Después de dos días de vanos intentos, regresamos con José al templo decididos a llegar hasta donde las mujeres no podían entrar. Les pedimos a los ángeles del Señor que nos protegieran. Encontramos el camino: conocía bien el templo, las calles secundarias y desiertas. Me tapé un poco la cara y no me hicieron caso. Llegamos a un salón donde los maestros solían reunirse para discutir las Escrituras. Oímos su voz inconfundible. Miramos la escena con asombro: estaba sentado como el maestro de los maestros, y todos a su alrededor. Sentimientos diversos se mezclaban en el corazón de José y en el mío. La alegría y la gratitud a Dios por haberlo encontrado sano y salvo, y luego estupor: ¿no debería haber esperado hasta ser adulto? Allí se estaba revelando como el maestro de los sabios de Israel, y sólo tenía doce años. José y yo nos dimos cuenta de que Jesús sabía mucho mejor que nosotros las cosas que le habíamos enseñado. ¿Por qué no nos había dicho nada y nos había hecho sufrir tanto? Jesús “los escuchaba y les preguntaba” y los maestros “estaban asombrados por su inteligencia y sus respuestas”.

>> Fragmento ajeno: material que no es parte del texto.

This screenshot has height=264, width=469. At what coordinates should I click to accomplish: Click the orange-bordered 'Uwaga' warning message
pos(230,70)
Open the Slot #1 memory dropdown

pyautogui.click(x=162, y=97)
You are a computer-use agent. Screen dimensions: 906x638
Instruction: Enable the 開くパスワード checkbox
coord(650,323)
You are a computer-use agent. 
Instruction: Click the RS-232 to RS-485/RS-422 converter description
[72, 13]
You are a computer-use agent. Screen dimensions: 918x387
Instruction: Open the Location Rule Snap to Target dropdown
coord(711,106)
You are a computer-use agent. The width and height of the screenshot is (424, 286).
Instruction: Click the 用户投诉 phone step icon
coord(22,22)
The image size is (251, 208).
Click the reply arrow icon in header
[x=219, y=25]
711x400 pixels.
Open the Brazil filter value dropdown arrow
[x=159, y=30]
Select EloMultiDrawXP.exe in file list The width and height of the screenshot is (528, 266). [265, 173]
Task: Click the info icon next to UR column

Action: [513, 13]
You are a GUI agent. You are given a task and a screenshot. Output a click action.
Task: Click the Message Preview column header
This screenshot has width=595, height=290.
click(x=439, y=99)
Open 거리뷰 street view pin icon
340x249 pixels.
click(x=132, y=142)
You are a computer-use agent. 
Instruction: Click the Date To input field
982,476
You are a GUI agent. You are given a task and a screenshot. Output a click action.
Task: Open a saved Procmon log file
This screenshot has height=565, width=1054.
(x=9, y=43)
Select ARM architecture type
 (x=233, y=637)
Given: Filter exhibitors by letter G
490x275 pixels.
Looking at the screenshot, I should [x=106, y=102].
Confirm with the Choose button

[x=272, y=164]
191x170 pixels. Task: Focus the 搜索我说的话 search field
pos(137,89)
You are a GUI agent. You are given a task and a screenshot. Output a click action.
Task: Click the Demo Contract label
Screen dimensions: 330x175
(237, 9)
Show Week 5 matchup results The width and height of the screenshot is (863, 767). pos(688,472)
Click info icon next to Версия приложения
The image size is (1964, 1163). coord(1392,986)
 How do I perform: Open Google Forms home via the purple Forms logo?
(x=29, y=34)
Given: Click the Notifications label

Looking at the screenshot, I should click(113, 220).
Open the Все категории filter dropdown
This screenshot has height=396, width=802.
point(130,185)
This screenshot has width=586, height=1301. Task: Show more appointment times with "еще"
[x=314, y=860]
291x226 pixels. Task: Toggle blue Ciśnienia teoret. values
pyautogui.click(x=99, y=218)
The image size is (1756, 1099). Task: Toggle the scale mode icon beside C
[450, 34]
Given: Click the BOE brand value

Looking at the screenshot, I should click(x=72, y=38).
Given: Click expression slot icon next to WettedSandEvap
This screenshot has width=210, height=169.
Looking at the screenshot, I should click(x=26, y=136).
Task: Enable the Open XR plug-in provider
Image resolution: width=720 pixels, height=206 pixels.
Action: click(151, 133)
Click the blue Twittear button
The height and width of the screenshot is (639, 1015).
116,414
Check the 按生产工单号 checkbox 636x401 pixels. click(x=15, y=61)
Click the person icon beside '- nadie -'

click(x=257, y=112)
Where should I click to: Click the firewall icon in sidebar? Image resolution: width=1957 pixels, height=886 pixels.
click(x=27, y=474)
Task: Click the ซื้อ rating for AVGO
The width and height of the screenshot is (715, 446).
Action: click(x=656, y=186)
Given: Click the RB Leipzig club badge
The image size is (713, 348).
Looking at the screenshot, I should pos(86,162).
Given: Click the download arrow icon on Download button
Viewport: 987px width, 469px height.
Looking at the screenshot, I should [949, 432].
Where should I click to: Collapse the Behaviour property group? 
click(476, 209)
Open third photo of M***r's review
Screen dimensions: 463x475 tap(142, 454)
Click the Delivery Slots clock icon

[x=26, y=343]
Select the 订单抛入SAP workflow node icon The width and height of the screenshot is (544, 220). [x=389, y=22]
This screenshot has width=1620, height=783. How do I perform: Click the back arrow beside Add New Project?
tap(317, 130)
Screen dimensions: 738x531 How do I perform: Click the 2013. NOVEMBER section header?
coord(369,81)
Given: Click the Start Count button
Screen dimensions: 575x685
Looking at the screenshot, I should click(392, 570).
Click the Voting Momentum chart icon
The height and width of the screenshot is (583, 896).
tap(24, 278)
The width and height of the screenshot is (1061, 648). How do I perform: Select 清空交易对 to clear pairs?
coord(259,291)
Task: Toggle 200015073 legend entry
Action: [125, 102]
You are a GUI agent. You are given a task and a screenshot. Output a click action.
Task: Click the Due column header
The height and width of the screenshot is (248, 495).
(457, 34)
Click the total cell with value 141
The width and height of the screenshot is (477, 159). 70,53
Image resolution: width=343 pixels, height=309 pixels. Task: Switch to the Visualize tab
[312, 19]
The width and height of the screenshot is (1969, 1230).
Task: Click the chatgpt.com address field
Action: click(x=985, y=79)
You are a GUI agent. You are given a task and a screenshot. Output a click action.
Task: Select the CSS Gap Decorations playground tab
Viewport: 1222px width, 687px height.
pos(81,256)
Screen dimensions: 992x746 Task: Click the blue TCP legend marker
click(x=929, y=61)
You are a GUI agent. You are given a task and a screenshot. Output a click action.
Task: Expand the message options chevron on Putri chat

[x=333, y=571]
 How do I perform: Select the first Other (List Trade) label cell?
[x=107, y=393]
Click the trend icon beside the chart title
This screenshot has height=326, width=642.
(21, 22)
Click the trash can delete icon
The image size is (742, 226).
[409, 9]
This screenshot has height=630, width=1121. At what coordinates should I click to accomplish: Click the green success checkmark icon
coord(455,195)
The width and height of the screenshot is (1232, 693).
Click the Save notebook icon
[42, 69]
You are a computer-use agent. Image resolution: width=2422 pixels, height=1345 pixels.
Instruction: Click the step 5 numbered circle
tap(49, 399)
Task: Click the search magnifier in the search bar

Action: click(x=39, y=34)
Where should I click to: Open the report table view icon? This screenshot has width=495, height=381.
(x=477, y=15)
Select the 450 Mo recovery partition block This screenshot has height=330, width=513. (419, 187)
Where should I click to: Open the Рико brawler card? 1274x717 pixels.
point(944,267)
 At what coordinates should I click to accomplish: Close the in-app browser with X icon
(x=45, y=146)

Tuvimos la secreta alegría de que otras personas, y con autoridad, habían conocido y admirado un poco el inefable misterio de nuestro hijo. Pero a José le entró el miedo: ahora lo alaban, pero ¿luego qué será? Herodes consultó a sacerdotes y a escribas para saber a dónde iba a nacer el Mesías y engañó a los magos para matar a Jesús. Y mató a los niños de Belén… Quizá algunos de ellos se pueden acordar y hacer un cálculo de los años que han pasado… Me dijo al oído: “Vámonos lo antes posible. Mezclémonos con la multitud”. Lo escuché, recuperé fuerza y di un paso adelante sin preocuparme de los doctores del templo, orgullosa de ser la madre de ese prodigio. Pensaba: vosotros le escucháis con tanta atención, pero ahora este me escucha a mí: “Hijo, ¿por qué nos has hecho esto? Mira que tu padre y yo, angustiados, te buscábamos”. Nombré a José antes de mí, el padre de familia, que me había apoyado y guiado en esos tres días. Jesús nos sabía muy unidos y por eso nos respondió a los dos: “¿Por qué me buscabais? ¿No sabíais que debo ocuparme de los asuntos de mi Padre?

No entendimos su respuesta. Pensamos: ¿no están también las cosas de tu Padre en Nazaret y en el trabajo de José? Pero nos quedamos callados. Comprendimos que estaba demasiado por encima de nosotros. Además, mezclado con su origen divino, también había algo de adolescencia humana. Mejor esperar. Volveremos a hablar con él en un momento propicio. Después. En casa. Y funcionó. Regresó con nosotros. Fue dócil y amorosamente disponible. “Y crecía en sabiduría, en edad y en gracia”. Yo “guardaba todas estas cosas” en mi corazón.